I cannot see why penalising differences between categories might suggest that a random predictor has significant "Overall Accuracy". If I use a constant penalty matrix with all (off-diagonal) values very close to zero, then the overall accuracy approaches 1. It seems counter-intuitive to me that the estimate of overall accuracy for an ordinal gold standard should depend on the absolute values of the penalty matrix.

So, I would like to ask, ought there to be some constraint on the values of the penalty matrix?

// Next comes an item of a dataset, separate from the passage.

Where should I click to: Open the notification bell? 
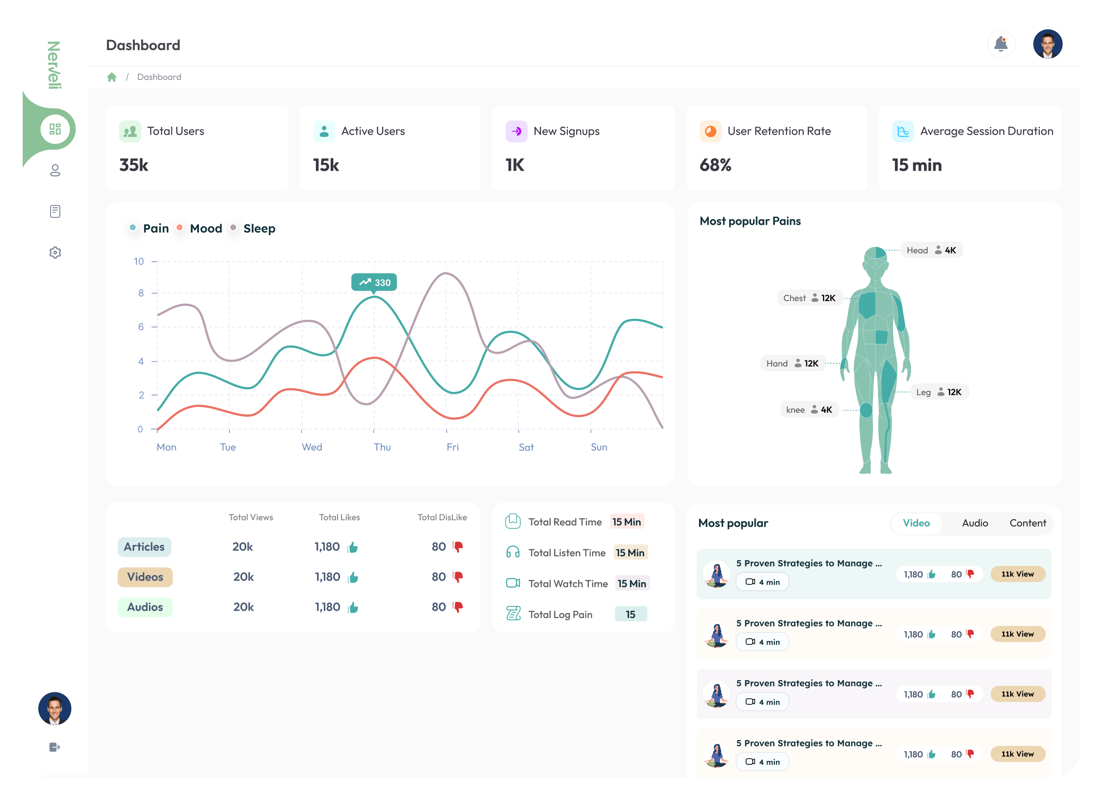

For example, (a) should the penalty matrix always contain at least one penalty with a value of 1 and/or (b) should there be any other constraint on the sum of penalties in the matrix (e.g. should the matrix sum to some multiple of the number of categories), or (c) is one free to use arbitrarily-scaled penalty matrices?

I apologise if I am wasting your by making an obvious mistake. I am a clinician, not a statistician. So, I do not understand the mathematics.